> Item position entries
(begin)
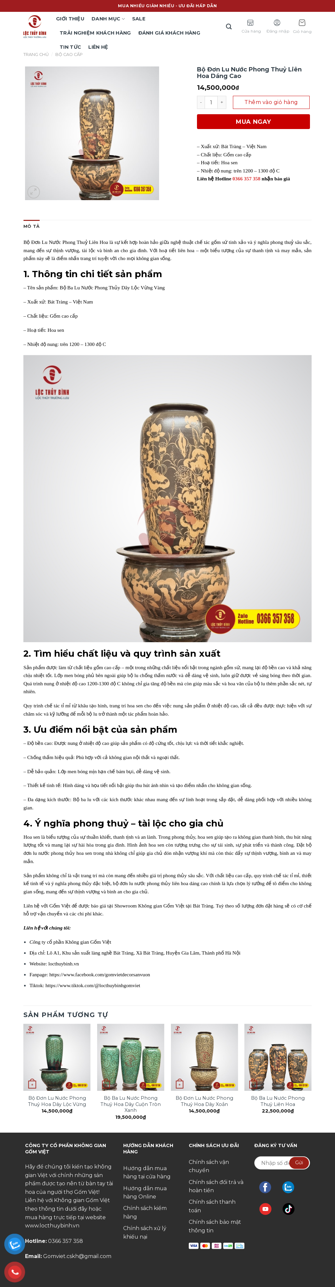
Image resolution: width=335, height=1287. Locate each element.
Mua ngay (253, 121)
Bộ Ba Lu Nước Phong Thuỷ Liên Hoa (278, 1101)
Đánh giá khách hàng (169, 33)
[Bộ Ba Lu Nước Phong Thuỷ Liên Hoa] (278, 1057)
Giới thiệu (70, 19)
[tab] (31, 226)
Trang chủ (36, 54)
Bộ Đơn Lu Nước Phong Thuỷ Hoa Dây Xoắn (204, 1101)
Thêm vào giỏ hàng (271, 102)
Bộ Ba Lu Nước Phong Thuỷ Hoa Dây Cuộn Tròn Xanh (130, 1104)
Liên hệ (98, 47)
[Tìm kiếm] (229, 27)
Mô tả (31, 226)
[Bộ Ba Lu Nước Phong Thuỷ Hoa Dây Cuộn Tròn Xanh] (130, 1057)
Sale (138, 19)
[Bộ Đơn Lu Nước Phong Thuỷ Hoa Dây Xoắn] (204, 1057)
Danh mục (108, 19)
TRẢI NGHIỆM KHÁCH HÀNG (95, 33)
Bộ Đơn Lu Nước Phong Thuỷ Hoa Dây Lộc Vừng (57, 1101)
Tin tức (70, 47)
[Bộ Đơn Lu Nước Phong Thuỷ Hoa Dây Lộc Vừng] (57, 1057)
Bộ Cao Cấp (69, 54)
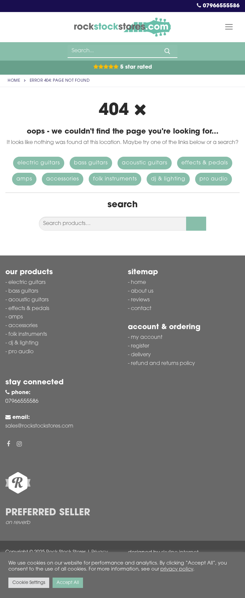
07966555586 (218, 6)
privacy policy (176, 569)
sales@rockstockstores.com (39, 426)
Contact (141, 308)
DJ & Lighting (168, 179)
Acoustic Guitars (144, 163)
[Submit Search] (167, 51)
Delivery (141, 355)
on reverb (17, 522)
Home (14, 81)
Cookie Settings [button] (28, 583)
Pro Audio (213, 179)
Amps (24, 179)
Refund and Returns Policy (163, 363)
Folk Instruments (115, 179)
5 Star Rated (122, 67)
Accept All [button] (68, 583)
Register (140, 346)
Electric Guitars (38, 163)
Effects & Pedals (204, 163)
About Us (142, 291)
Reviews (140, 300)
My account (146, 337)
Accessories (62, 179)
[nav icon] (229, 27)
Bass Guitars (91, 163)
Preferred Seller (47, 513)
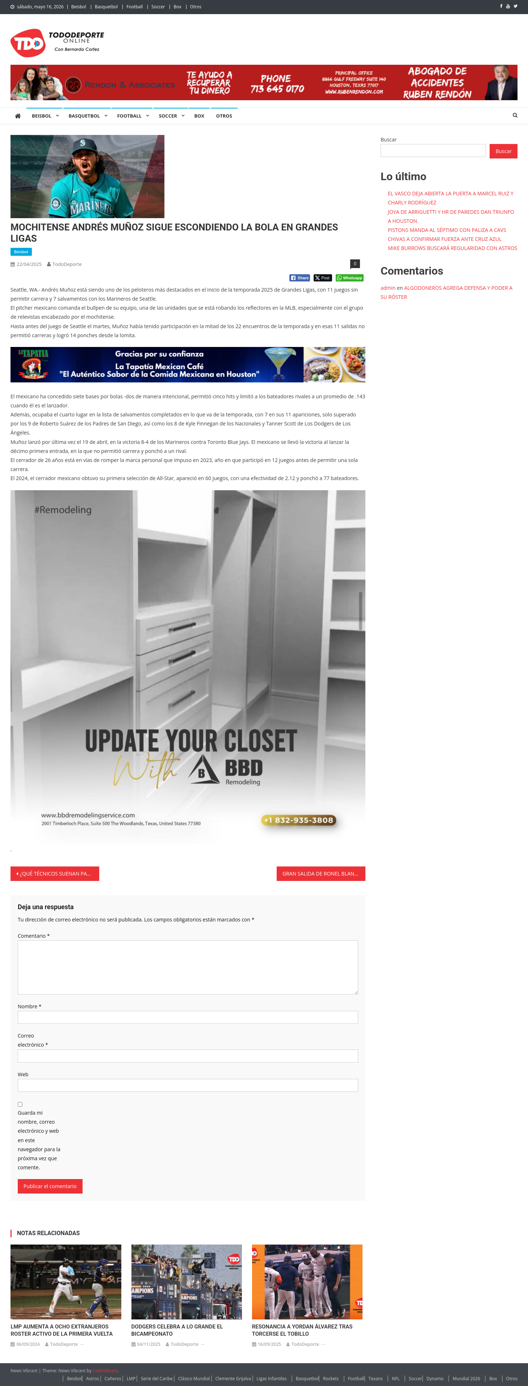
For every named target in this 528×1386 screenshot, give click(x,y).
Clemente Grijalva (233, 1378)
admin (388, 287)
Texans (376, 1378)
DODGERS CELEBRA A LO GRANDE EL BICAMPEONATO (177, 1330)
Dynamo (435, 1378)
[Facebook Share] (299, 277)
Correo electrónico (33, 1040)
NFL (396, 1378)
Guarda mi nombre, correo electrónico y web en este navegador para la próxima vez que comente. (39, 1140)
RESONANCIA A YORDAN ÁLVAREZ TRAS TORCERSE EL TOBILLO (302, 1330)
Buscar (389, 139)
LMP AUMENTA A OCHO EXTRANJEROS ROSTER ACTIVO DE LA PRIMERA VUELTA (62, 1330)
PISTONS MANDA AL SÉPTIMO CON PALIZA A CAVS (447, 229)
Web (23, 1074)
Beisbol (78, 7)
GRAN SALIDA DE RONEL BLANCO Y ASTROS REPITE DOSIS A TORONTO (323, 873)
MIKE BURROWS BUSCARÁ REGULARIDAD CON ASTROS (452, 248)
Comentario (34, 935)
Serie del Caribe (157, 1378)
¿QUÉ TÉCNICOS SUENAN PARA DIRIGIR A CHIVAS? (59, 873)
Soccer (158, 7)
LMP (131, 1378)
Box (177, 7)
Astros (92, 1378)
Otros (195, 7)
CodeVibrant (105, 1371)
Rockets (331, 1378)
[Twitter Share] (323, 277)
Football (134, 7)
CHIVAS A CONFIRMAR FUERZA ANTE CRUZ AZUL (445, 239)
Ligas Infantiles (272, 1378)
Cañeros (113, 1378)
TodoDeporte (67, 264)
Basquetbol (106, 7)
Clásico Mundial (194, 1378)
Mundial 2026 (466, 1378)
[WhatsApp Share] (350, 277)
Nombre (29, 1006)
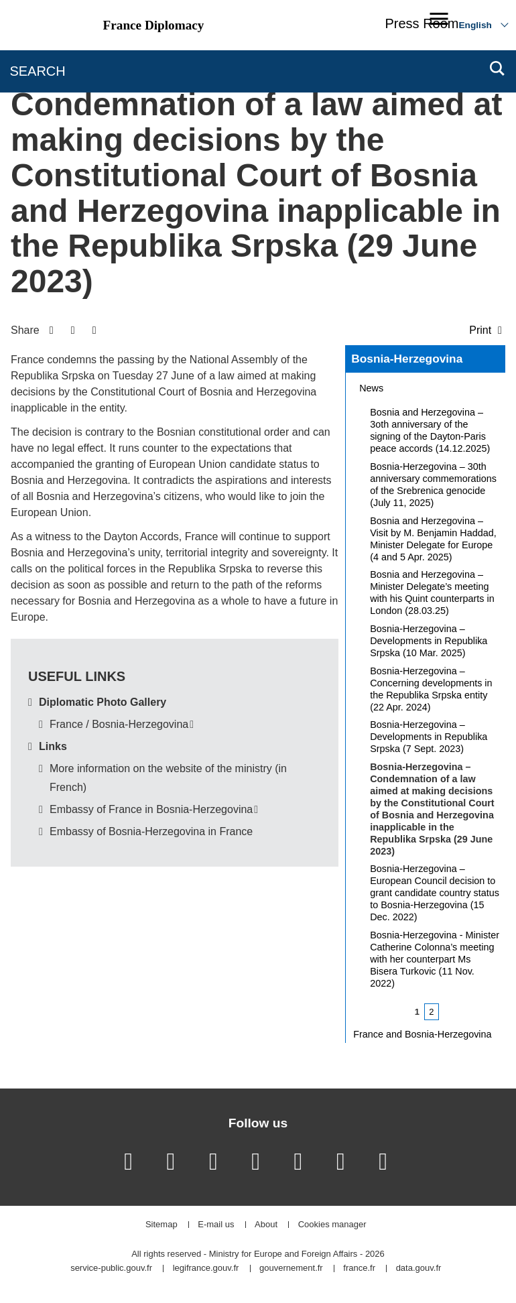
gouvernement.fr (291, 1268)
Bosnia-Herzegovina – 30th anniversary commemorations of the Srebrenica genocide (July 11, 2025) (433, 484)
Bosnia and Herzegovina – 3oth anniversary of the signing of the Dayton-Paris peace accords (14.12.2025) (430, 430)
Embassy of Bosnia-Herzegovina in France (151, 831)
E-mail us (216, 1225)
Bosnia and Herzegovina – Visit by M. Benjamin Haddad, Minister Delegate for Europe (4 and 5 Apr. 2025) (433, 538)
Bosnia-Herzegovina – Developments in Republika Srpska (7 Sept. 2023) (428, 736)
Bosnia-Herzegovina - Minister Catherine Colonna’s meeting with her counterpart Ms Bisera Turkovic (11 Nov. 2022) (434, 959)
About (266, 1225)
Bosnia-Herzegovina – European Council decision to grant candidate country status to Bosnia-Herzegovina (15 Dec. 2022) (434, 892)
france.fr (359, 1268)
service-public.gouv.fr (111, 1268)
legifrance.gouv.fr (206, 1268)
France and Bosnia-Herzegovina (422, 1034)
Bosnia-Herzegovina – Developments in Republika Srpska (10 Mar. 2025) (428, 640)
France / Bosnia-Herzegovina (119, 724)
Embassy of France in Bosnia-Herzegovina (151, 809)
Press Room (421, 23)
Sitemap (161, 1225)
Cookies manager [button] (332, 1225)
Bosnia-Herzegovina (406, 358)
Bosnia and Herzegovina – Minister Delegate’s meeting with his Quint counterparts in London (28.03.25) (432, 592)
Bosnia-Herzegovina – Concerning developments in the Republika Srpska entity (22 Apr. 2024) (431, 689)
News (371, 388)
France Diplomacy (153, 25)
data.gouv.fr (419, 1268)
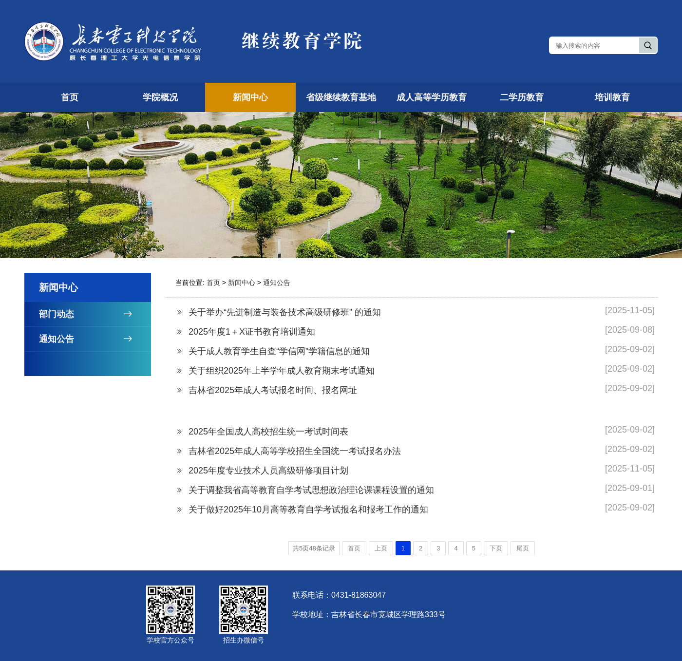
(end)
> The request
Begin at the line that contains "Bosnia-Herzegovina – Developments in Republika Srpska (7" and stop at the end of the records. Copy each line with its text unchanged, but scale every x and y coordinate in the answers by 2.15, rounding to whole numbers with halves rounded up, and leave out the pictures.

> Complete answer
Bosnia-Herzegovina – Developments in Republika Srpska (7 Sept. 2023) (920, 1582)
Bosnia-Herzegovina - Minister Catherine Colonna’s meeting with her counterpart Ms Bisera Turkovic (11 Nov. 2022) (933, 2062)
About (572, 2634)
Bosnia-Herzegovina – European Council decision to grant candidate country status to Bosnia-Herzegovina (15 Dec. 2022) (933, 1918)
france.fr (772, 2726)
service-public.gouv.fr (239, 2726)
legifrance.gouv.fr (443, 2726)
France and Bosnia-Herzegovina (907, 2223)
Bosnia-Herzegovina – Developments in Republika Srpska (10 Mar. 2025) (920, 1376)
France / Bosnia-Herzegovina (256, 1557)
Embassy of France in Bosnia-Herzegovina (325, 1739)
Press Room (905, 49)
Sitemap (346, 2634)
Cookies manager [button] (714, 2634)
Bosnia-Herzegovina (873, 770)
Bosnia and Herzegovina – Minister Delegate’s meeting with his Quint counterparts in London (28.03.25) (929, 1273)
Bosnia-Herzegovina – Concerning developments in the Republika Srpska entity (22 Apr. 2024) (927, 1481)
News (798, 834)
France Diplomacy (329, 54)
data.gouv.fr (901, 2726)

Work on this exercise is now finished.